Provided data:

____

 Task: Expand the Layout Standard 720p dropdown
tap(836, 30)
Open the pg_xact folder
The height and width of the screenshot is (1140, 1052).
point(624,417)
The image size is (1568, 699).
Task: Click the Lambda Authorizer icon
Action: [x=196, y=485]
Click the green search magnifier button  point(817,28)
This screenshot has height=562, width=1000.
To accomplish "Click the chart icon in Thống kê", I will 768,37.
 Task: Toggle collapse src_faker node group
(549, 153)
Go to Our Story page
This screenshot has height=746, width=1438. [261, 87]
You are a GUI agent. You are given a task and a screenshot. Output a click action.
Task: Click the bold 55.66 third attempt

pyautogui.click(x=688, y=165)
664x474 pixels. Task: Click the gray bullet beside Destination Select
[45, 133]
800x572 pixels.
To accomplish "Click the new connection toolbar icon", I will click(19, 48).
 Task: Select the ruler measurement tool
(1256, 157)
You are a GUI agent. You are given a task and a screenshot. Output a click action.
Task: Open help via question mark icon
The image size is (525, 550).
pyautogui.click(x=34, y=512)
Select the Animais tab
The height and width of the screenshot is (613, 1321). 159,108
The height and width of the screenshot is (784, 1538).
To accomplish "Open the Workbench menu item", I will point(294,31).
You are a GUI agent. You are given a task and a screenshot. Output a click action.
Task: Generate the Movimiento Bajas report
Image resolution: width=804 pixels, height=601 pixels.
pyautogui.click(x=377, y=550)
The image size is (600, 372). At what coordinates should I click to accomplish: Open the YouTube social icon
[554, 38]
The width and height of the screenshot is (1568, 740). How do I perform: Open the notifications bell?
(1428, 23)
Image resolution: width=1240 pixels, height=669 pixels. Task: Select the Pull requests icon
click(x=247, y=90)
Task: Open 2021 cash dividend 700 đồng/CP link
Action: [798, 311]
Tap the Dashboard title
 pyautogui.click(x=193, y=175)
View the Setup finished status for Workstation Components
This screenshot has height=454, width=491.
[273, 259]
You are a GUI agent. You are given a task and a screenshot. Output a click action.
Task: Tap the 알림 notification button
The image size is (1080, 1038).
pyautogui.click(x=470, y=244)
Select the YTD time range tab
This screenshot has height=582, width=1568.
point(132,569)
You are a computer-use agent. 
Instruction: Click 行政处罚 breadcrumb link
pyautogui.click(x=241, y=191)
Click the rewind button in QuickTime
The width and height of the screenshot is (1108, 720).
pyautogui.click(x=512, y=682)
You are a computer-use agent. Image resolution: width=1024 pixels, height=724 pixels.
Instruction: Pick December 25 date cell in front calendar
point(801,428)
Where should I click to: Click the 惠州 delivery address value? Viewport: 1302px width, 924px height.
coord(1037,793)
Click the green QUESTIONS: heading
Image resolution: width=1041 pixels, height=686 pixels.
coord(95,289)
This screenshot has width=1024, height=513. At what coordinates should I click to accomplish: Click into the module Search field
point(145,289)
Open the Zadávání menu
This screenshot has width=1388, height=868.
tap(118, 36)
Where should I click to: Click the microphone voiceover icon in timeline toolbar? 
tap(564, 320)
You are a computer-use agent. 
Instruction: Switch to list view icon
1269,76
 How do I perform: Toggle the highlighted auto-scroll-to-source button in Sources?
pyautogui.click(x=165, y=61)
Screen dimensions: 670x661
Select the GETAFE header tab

____

Problem requirements: Scan the records for the word "will". Copy each line where it turns up.

Answer to this exercise:
To accomplish "Click the chart icon in Thống kê", I will 768,37.
To accomplish "Click the new connection toolbar icon", I will click(19, 48).
To accomplish "Open the Workbench menu item", I will point(294,31).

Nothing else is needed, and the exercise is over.